Both treatments were associated with a lowering of severity score. There was a consistent decrease in women with stage IV disease in the LA group and an increase in patients with stage I disease in the danazol group, but no difference was found between both treatments. Hot flushing was the most common side effect reported in 97% of LA but occurred only in 13% of danazol-treated patients. In contrast, the androgenic, anabolic side effects of weight gain and myalgia were common in those receiving danazol. The CA-125 levels were significantly lower in both treatment groups compared with their pretreatment levels (p < 0.01). During the five months of the LA treatment, biochemical evaluation revealed no pathologic alternation. Only total protein albumin, alkaline phosphatase, total bilirubin, total cholesterol, high density lipoprotein-cholesterol, low density lipoprotein-cholesterol, uric acid and calcium increased significantly. Danazol was also associated with adverse metabolic effects and significantly increased low-density lipoprotein-cholesterol concentrations (p < 0.05). In the fourth week, serum estradiol (E2) levels decreased to nearly castrated levels (13.87 +/- 1.63 pg/ml) in all patients treated with LA, and remained at this level thereafter.

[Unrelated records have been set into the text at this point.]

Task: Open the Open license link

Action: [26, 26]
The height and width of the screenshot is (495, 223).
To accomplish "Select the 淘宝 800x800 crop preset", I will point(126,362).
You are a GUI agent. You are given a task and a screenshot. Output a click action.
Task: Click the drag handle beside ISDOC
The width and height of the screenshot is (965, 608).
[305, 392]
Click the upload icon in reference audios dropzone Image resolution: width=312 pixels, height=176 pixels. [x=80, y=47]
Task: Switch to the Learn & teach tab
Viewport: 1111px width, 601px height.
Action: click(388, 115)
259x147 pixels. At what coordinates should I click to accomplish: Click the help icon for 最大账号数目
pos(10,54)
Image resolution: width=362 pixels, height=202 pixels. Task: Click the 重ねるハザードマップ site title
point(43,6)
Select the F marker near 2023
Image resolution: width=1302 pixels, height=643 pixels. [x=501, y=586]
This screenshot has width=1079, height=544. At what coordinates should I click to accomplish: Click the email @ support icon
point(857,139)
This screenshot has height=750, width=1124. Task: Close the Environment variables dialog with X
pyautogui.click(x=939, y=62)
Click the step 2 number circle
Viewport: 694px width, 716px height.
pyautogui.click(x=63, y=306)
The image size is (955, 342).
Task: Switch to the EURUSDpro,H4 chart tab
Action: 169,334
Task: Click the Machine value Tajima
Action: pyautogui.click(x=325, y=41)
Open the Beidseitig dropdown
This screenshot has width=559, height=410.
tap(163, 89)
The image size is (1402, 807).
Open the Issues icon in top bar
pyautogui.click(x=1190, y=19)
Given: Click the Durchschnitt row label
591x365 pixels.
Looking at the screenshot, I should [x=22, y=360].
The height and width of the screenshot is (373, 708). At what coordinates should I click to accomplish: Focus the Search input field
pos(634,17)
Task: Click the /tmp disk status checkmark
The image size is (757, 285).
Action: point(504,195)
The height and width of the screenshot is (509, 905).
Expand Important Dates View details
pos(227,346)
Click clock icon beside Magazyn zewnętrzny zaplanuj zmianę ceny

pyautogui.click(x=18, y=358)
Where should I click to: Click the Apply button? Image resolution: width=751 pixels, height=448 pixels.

On the contrary, a slight but significant increase of the serum E2 levels was noted during the danazol treatment. After five months of treatment with LA, no significant changes in bone density were observed at the femoral neck or the anteroposterior (AP) view of lumbar spine, but there was a significant loss in bone density at the lateral view of lumbar spine (-7.1%, p < 0.05).

CONCLUSIONS

Both LA and danazol are effective in the treatment of endometriosis. The hypoestrogenic side effects of LA may be better tolerated than the androgenic, anabolic effects of danazol. However, the danazol treatment costs less than LA and has no significant side effect with osteoporosis.